Summer is here and it’s time to start enjoying outdoor living and entertaining on our decks and patios. When the outdoor furniture is in place and the grill or outdoor kitchen is ready to go, adding some plants to your deck or patio will bring delightful color and texture to the scene — turn that deck or patio into your own private Shangri-La. 

Elegant garden furniture on terrace of suburban home

Trees will bring height and movement to the scene as their leaves sway in the breeze. Bring in some potted palms and you can pretend you’re in a tropical paradise. Local nurseries and garden centers stock these kinds of plants for summer — get yours while you can. Palms aren’t the only option. The fiddle-leaf fig has bold leaves that might remind you of the musical instrument for which it’s named. They add a lush note. Or how about an olive tree? A real conversation starter, you can find them at Marders in Bridgehampton. 
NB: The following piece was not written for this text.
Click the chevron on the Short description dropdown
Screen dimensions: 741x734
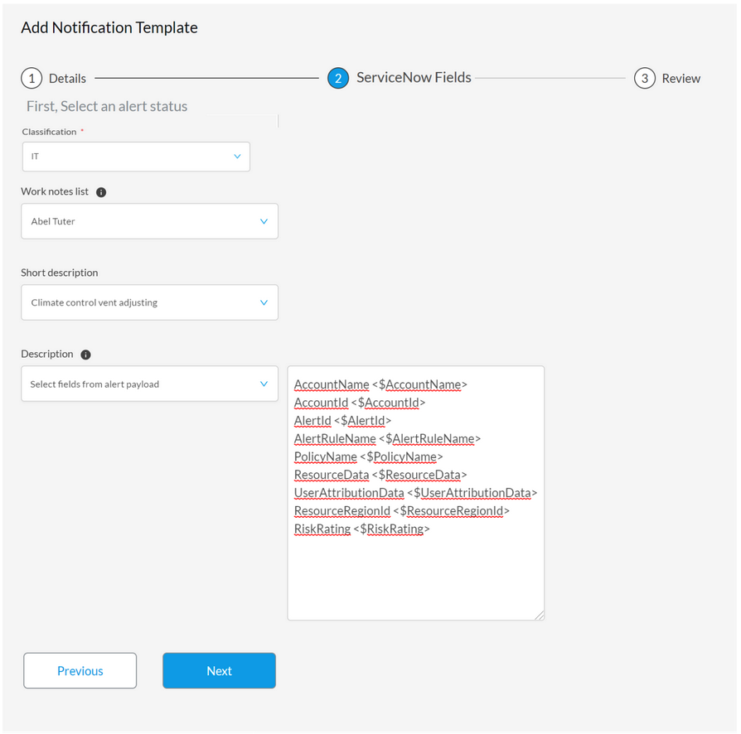click(264, 302)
Other big tropical plants will add volume and color to the scene. In a shady spot, the bold leaves of colocasia — nicknamed elephant’s ear — and its relative, alocasia, will have a big presence. Another option for shade is caladiums; these foliage plants can have white leaves with green veins or pink leaves with red veining. Rex begonia can also enliven a shady bed or pot.

Vines are artists in the garden — their twining stems can climb a trellis, ramble across the top of an arbor, spill from an arch. There are exotic passionflowers, and two of my favorites — the aptly named Heavenly Blue morning glory that welcomes the dawn and closes as the afternoon fades. Its night-blooming relative, the fragrant white moonflower, opens its petals as the sun goes down (to attract the moths that pollinate it) and is over by morning. Mandevilla sends out lots of trumpet-shaped flowers in pink or white, to climb a trellis or spill from an arbor. Jasmine is loved for its intoxicating fragrance — look for it in hanging baskets.

In summer, don’t you also want to see bright colors? You can find them in some foliage plants and, of course, flowers. If you want show-stopping color all season long, dahlias provide it all summer into fall. The flowers come in 11 different flower forms and warm shades from pastels to hot pink, rose, oranges and reds; they’re outstanding in containers. There are different flower forms, too — some have might rounded flowerheads, others have spiky-edged, pointed petals; there are double-flowered forms with lots of petals, and single-flowered varieties with just a single row of petals arranged around a center. Clip off old flowers when they fade and these plants will keep sending out more until the weather turns cold.

Or how about sunflowers? They come in a range of warm colors. The classic brown-centered golden ones are everywhere as cut flowers in farmstands in summer, but you can grow them in pots, too. 

Whatever your pleasure, be sure to decorate your outdoor living space this summer with colorful plants and flowers!